Hi all, anyone know how to extract data from a web database. For example, how can I extract movie information from http://www.imdb.com/ into a relational database? Is there any existing tools to do this? Or need I write some codes?

Thanks a lot!

Recommended Answers

All 24 Replies

Their database has to be open to the public which no serious company would ever do due to security reasons. Instead some create a web service where you can access their data through XML. Amazon.com does this. I'm not sure about imdb.com. In any case, you can still extract html data from pages on the imdb server using your favorite server language. You'd then have to parse the data. It's a dirty way to do it, but it's doable.

Hi
Iam a professional web data extractor.
We can do in Visual BAsic for web data extraction by automatically submitting some input and extract results in to MS Access
If required, I can quote for the site you specify
Contact at raathisoft@hotmail.com
Venkat

Remember that doing what you intend could well be viewed as data theft and/or a violation of the terms of service of the site.

You are effectively bypassing whatever mechanism the site has (usually sponsorship through advertising) in ripping the information.
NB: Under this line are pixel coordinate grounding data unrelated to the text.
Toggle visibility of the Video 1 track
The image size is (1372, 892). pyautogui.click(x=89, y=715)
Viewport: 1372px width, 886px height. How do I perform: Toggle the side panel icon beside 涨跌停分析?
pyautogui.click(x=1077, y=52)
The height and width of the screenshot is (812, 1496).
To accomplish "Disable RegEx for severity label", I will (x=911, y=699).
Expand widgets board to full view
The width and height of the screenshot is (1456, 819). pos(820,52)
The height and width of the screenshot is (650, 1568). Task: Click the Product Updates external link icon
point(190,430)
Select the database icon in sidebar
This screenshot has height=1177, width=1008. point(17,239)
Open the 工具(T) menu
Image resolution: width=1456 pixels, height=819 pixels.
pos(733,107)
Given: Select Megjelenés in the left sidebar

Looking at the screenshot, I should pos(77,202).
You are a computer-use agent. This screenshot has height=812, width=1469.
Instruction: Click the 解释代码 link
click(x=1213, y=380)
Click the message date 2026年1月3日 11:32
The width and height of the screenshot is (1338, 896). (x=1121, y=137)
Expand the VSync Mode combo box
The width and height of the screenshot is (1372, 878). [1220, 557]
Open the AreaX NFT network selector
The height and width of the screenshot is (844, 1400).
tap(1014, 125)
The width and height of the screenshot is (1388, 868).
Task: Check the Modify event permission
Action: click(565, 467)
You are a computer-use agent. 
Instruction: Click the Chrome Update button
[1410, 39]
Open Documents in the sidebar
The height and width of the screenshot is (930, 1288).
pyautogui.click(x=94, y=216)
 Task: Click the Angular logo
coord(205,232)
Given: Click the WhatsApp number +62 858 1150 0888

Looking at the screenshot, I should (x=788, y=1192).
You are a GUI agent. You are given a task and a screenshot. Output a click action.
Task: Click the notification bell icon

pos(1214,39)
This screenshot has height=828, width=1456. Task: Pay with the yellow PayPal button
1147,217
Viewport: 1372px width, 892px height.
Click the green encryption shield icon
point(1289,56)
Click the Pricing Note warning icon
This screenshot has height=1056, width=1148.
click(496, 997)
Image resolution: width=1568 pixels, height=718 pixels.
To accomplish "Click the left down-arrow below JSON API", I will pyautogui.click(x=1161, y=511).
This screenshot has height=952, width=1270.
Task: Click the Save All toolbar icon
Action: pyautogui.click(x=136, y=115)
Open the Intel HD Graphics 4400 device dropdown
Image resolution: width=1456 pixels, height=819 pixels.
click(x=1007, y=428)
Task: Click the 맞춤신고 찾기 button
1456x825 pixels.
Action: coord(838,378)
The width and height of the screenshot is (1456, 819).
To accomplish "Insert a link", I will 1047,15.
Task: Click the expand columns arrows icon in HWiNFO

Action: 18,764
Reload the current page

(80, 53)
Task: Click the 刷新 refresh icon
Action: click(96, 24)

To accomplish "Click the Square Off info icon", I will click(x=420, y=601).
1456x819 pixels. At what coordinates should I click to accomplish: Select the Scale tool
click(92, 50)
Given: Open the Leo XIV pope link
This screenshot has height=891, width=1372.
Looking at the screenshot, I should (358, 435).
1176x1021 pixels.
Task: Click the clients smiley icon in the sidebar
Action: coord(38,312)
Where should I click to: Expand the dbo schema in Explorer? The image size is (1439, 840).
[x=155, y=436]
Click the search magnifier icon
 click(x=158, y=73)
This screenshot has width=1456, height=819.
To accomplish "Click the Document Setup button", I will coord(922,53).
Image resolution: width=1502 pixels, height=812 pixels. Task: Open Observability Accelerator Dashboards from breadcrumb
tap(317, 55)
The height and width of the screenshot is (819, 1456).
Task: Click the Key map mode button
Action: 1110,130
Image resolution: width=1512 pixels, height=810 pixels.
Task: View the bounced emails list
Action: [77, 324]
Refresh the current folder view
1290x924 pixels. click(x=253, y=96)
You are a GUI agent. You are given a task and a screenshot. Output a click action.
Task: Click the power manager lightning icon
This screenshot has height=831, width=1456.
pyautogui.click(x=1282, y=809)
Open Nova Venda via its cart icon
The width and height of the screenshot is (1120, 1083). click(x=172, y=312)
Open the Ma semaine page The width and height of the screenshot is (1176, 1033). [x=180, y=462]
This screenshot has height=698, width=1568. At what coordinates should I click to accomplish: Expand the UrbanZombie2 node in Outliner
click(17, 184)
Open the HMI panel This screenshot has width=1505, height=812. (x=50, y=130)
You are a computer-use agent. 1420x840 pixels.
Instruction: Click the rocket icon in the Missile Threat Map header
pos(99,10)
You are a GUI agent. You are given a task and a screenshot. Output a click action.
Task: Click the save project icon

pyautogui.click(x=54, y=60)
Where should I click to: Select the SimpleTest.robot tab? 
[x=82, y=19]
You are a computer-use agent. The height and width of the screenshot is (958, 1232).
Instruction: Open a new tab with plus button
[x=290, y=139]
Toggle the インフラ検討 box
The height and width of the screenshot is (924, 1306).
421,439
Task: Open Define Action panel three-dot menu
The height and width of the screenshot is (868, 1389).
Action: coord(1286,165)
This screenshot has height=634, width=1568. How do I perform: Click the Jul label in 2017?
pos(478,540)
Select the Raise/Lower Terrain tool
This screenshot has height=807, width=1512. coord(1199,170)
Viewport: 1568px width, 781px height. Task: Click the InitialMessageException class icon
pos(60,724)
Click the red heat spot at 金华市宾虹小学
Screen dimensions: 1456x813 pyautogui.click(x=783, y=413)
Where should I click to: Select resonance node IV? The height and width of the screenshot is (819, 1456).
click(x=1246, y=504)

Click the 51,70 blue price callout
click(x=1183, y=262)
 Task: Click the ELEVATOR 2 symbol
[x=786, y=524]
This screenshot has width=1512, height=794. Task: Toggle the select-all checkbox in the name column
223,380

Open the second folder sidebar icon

Before you bring any such service live be sure to get permission from the site owners.

Hi all, anyone know how to extract data from a web database. For example, how can I extract movie information from http://www.imdb.com/ into a relational database? Is there any existing tools to do this? Or need I write some codes?I m in need of movie information since I m doing a project named as recommender system for movie.

what is a semantic web?

how to extract rdf documents into a relational database

Hi all, anyone know how to extract data from a web database. For example, how can I extract RDF documents into relational database

Hi all, anyone know how to extract data from a web database. For example, how can I extract RDF documents into relational database since I am doing a project in semantic web

Hi all, anyone know how to extract data from a web database. For example, how can I extract movie information from http://www.amazon.com/ into a relational database? Is there any existing tools to do this? Or need I write some codes?I am in need of movie information since I am doing a project in recommender system for movie.Please reply me for this

Hi all, anyone know how to extract data from a web database. For example, how can I extract RDF documents into relational database.I am in neede of RDF language since I am doing a project in semantic web

Newbie, http://www.newbielabs.com, is a great web automation tool for extracting web data and saving it to either Excel or Access. If you are not adept in scripting, they can customize scripts for you for a small fee.

GW


Hi all, anyone know how to extract data from a web database. For example, how can I extract movie information from http://www.amazon.com/ into a relational database? Is there any existing tools to do this? Or need I write some codes?I am in need of movie information since I am doing a project in recommender system for movie.Please reply me for this

IMHO the by far best tool for this kind of work is iMacros ( http://www.iopus.com/imacros ). Here is an example VBS script that does exactly what you need:


Dim MyArray
Dim objFileSystem, objOutputFile
Dim strOutputFile
Dim pos

' access database
set db = CreateObject("ADODB.Connection")
db.Open("DRIVER={Microsoft Access Driver (*.mdb)}; DBQ=" _
& mypath & "IIM-TEST-EXTRACT.MDB")

set iim1= CreateObject ("InternetMacros.iim")
iret = iim1.iimInit("")

For num = 1 To 3
str = cstr(num) 'Convert integer to string
iret = iim1.iimDisplay("Listing No: " + str)
pos = num '+ 4'start at 5: Offset for POS= statement
str = cstr(pos) 'Convert integer to string
iret = iim1.iimSet("-var1", str) 'Select a new link for each run
iplay = iim1.iimPlay("wsh-extract-jobs")
data = iim1.iimGetLastExtract()
If iplay = 1 and len (data) > 0 Then
MyArray = Split(data, "[EXTRACT]")
' use SQL to insert new data
sql = "insert into tableJobListings (JobTitle, Salary, PositionType, RefCode) values ('" _
& MyArray(0) & "', '" & MyArray(1) & "' , '" & MyArray(2) & "' , '" & MyArray(3) & "')"

' execute sql statement
set rs = db.Execute(sql)

End If

---

PS: If you have any question about this, please post in their forum at http://forum.iopus.com , their support is VERY responsive ;)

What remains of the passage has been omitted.